Begin with “gains” in the stock market. Fitzgibbon explains that they are no indication of changes in the public mood because the public isn’t doing the investing anymore. He notes that HFT (high frequency trade computers) now “account for 80 percent [of the market's] daily business. No one else is left because they lost their money in 2008 and the public has fled the market … Total NYSE volume is 67 percent lower on average than in 2008. Volume is 29 percent lower this year compared to 2011. The prices [have] no serious meaning.”

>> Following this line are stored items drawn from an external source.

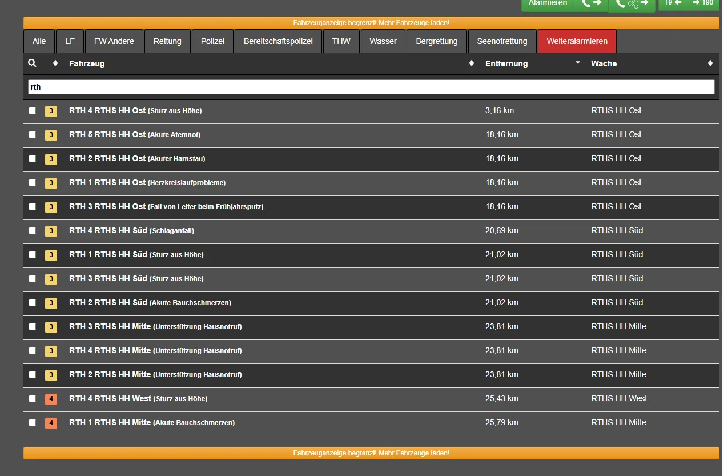Click status 3 badge of RTH 4 RTHS HH Ost
This screenshot has width=724, height=476.
(51, 111)
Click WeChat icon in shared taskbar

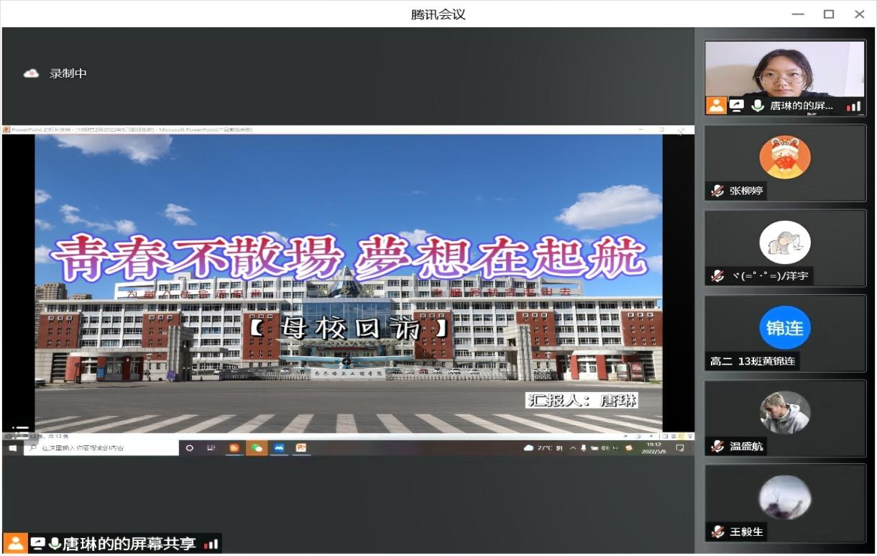coord(256,447)
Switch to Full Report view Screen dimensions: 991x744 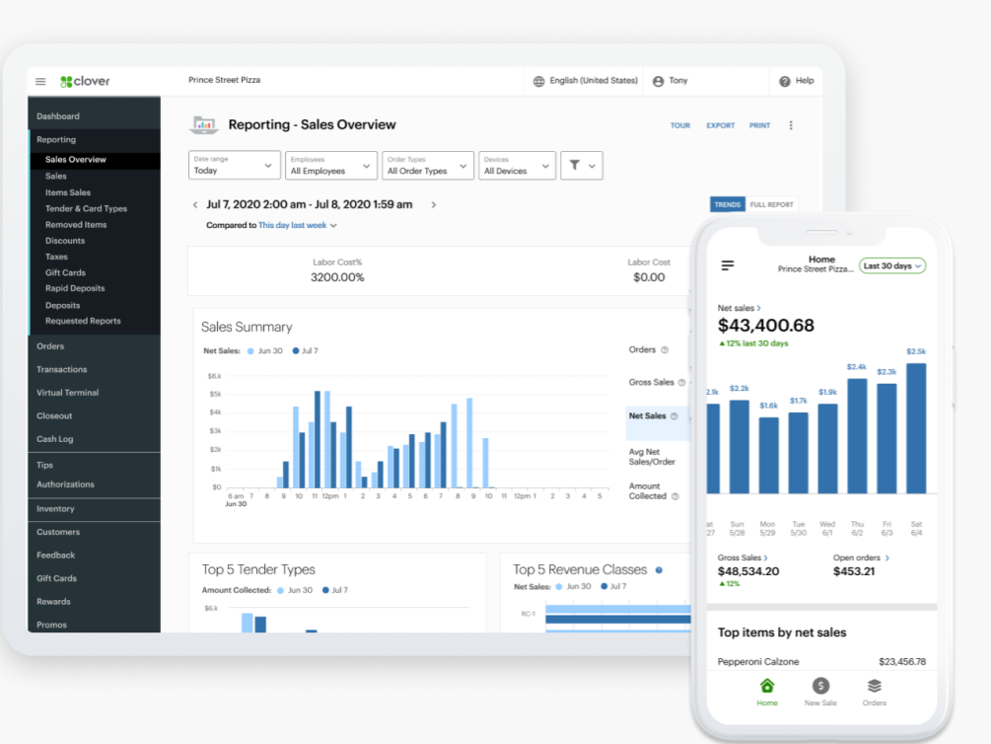click(x=771, y=204)
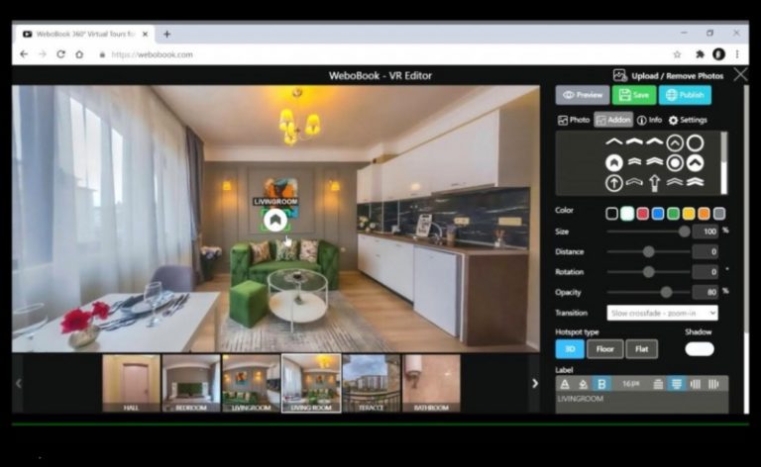Toggle bold label formatting
This screenshot has height=467, width=761.
(x=601, y=384)
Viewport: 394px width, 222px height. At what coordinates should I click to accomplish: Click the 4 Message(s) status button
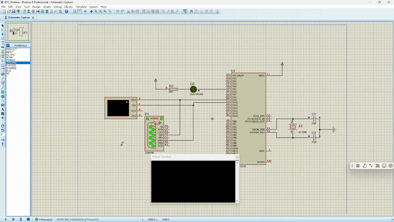point(45,219)
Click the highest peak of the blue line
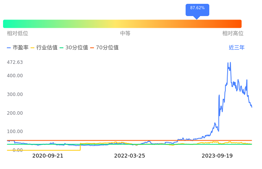The width and height of the screenshot is (262, 169). point(228,63)
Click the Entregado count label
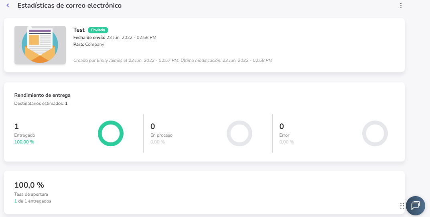 click(24, 135)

Have consumers, as alleged, started borrowing again? Not really. Fitzgibbon explains that “credit use has surged only because the Obama administration changed the student loan program to a direct program and those loans are now counted as part of this metric. It is not comparable to anything prior to 2011.” And, he adds ominously, “massive credit card use as measured against actual verifiable sales shows the increase is in borrowed funds to pay for food! Not my idea of a healthy sign.”
How about lower unemployment figures? Fitzgibbon says they are a “joke.” He says that the Bureau of Labor Statistics has “completely changed the … metrics as of January 2012. None of the current percentages are relatable to anything prior to 2012!” He points out that the January unemployment data are heavily adjusted for “seasonal variations.” He notes that “the actual data [show that the economy] lost 2.7 million jobs in January.” And that’s just the numerator. For the denominator — the number of people in the workforce — the data “also shows about 1.2 million people magically left the workforce.” He says one has to go back to the early 1980s to see labor force participation as low as it is now.
Auto sales? He says “auto sales are when the manufacturer dumps cars and trucks on a dealer. Inventory stuffing! It has no relationship to actual sales to a consumer. Thanks to Obama, GM dealers are drowning in product no one wants to buy. It is a meaningless data point. Only dealer-to-consumer data is useful. It is not showing any growth at all.”
Housing? He says positive news in this sector is unreliable. “The raw data we get shows it is worse than last year and in some regions [the] worst ever since the ’60s.”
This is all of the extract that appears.